The scale of planned works will be largest ever undertaken by an infrastructure project in the UK, with a network of environmental projects stretching from London to the North of England.
Along the Phase One route, which covers 216km from London to the West Midlands, the green corridor will encompass:
- 7 million new trees and shrubs, including over 40 native species, specific to each location. The new native woodlands will cover over 9 square kilometres of land.
- Over 33 square kilometres of new and existing wildlife habitat – equating to an area the size of 4,600 football pitches. That’s an increase of around 30% compared to what’s there now.
- Tailor-made homes for wildlife, ranging from bat houses to 226 new ponds for great crested newts and other amphibians.
- Earthworks and landscaping which will re-use around 90% of the material excavated during construction.
- The potential to support community projects and develop amenity spaces such as access routes, public parks, open spaces and nature reserves.
Work on the pioneering initiative is expected to set new standards for how Britain and the rest of Europe builds the next generation of major infrastructure projects.
As the corridor is being delivered, HS2 is encouraging local people and organisations to get involved in everything from landscape design to tree planting. This includes supporting local environmental projects through its various community funds.
In a related announcement today, the government confirmed a £2 million extension to the HS2 Woodland Fund, so it can cover Phase 2a of the railway, from the West Midlands to Crewe. The fund is designed to help landowners near to the route directly create new native, broadleaf woodlands and restore existing ancient woodland sites. This is in addition to the extensive ‘green corridor’ plans and community funds that are already in place along the wider route.
Mark Thurston, Chief Executive of HS2 Ltd, said:
Alongside improving connectivity, boosting the economy and unlocking new jobs and opportunities, I’m determined to ensure that HS2 also works for the environment and local communities.
This starts by doing everything we can to reduce our environmental footprint and minimise the expected impact of our construction work. Longer-term, we’ll be leaving behind a network of new wildlife habitats, woodlands, and community spaces, helping to create a lasting legacy along the route.
We’ve already got to work by supporting a range of community projects and creating a series of new habitats, including planting over 230,000 trees so far. We’ll be calling on local people and organisations to get involved as the ‘green corridor’ starts to take shape.

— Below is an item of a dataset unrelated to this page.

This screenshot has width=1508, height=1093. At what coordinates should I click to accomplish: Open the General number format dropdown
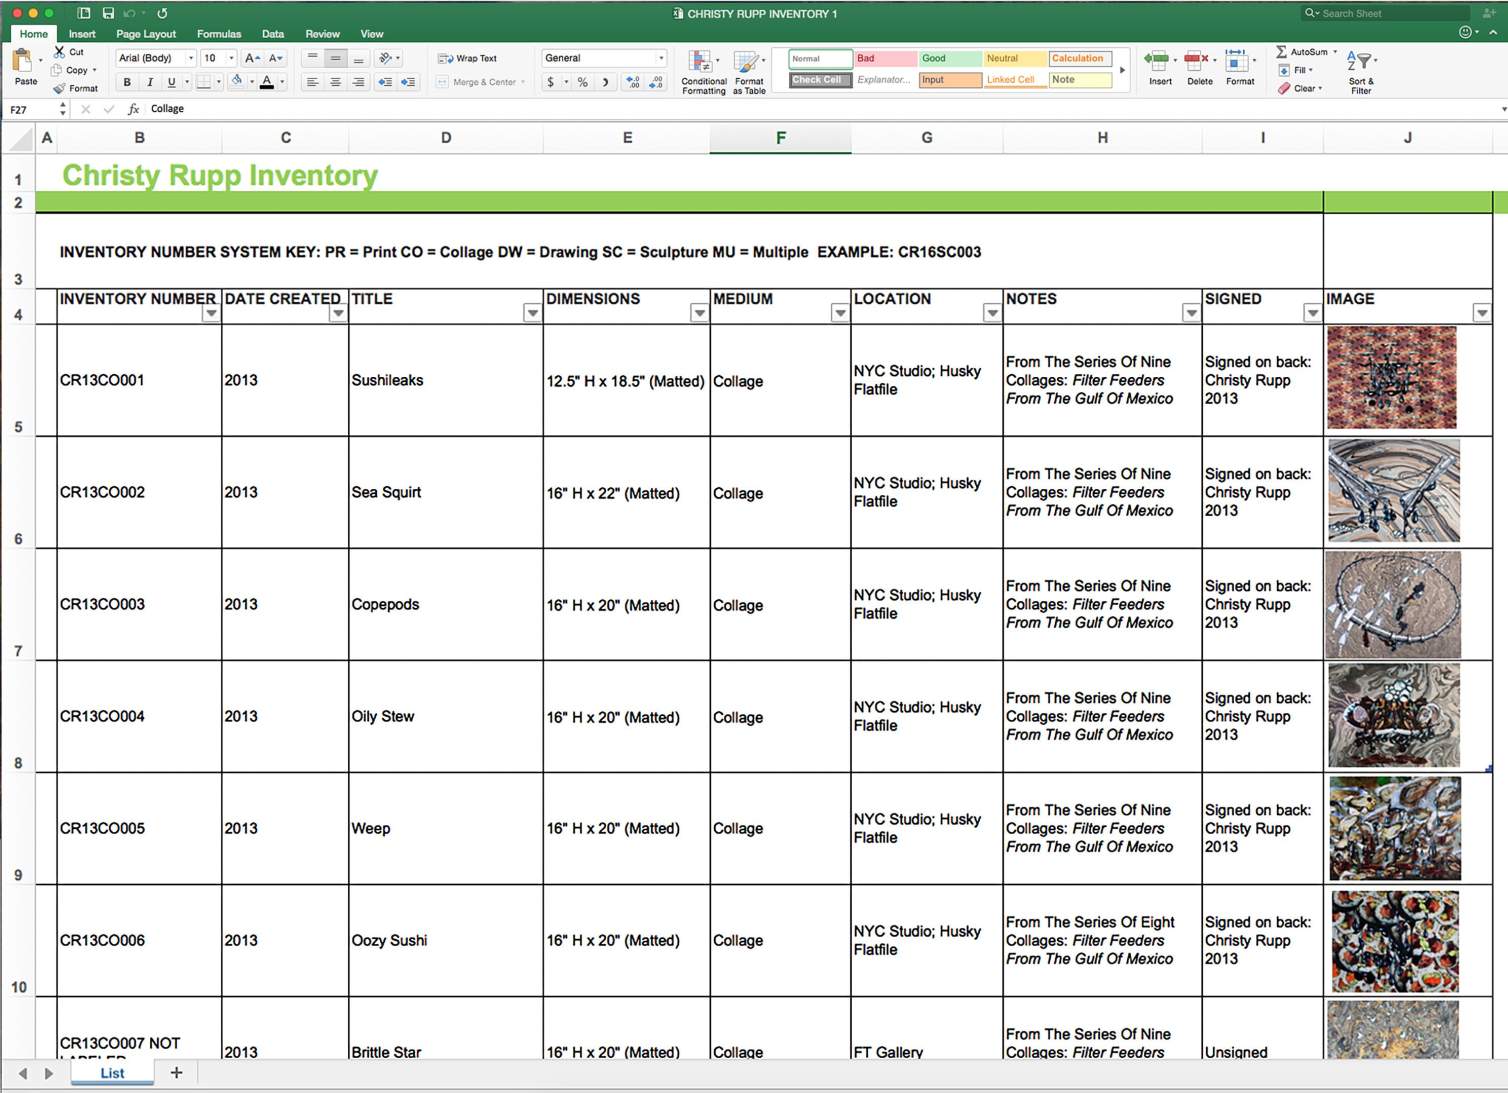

Nusrat Ghani, HS2 Minister, said:
Our unique and beautiful countryside is one of our nation’s greatest assets. As we deliver the new high speed railway our country needs, for economic growth and better journeys for passengers, it is imperative we set a new standard for preserving, protecting and enhancing our diverse woodlands and wildlife.
HS2’s Green Corridor is one of the most significant tree-planting and habitat creation projects ever undertaken in this country. To support that vision, the government is providing an additional £2 million for the Woodland Fund, to support native species and help more people enjoy more new green spaces than before.
The appearance of the green corridor will be tailored to the surrounding environment, with native tree species used to ensure that the new woodlands reflect the unique landscape and ecology of the different regions the line passes through.
As the corridor is gradually delivered, HS2 is encouraging local people and organisations to get involved. This includes supporting local environmental projects, through its various funds including the £45m Community & Environment Fund and Business & Local Economy Fund.
Full details are covered in HS2’s official ‘More Than a Railway’ booklet and animation, both available on its website today.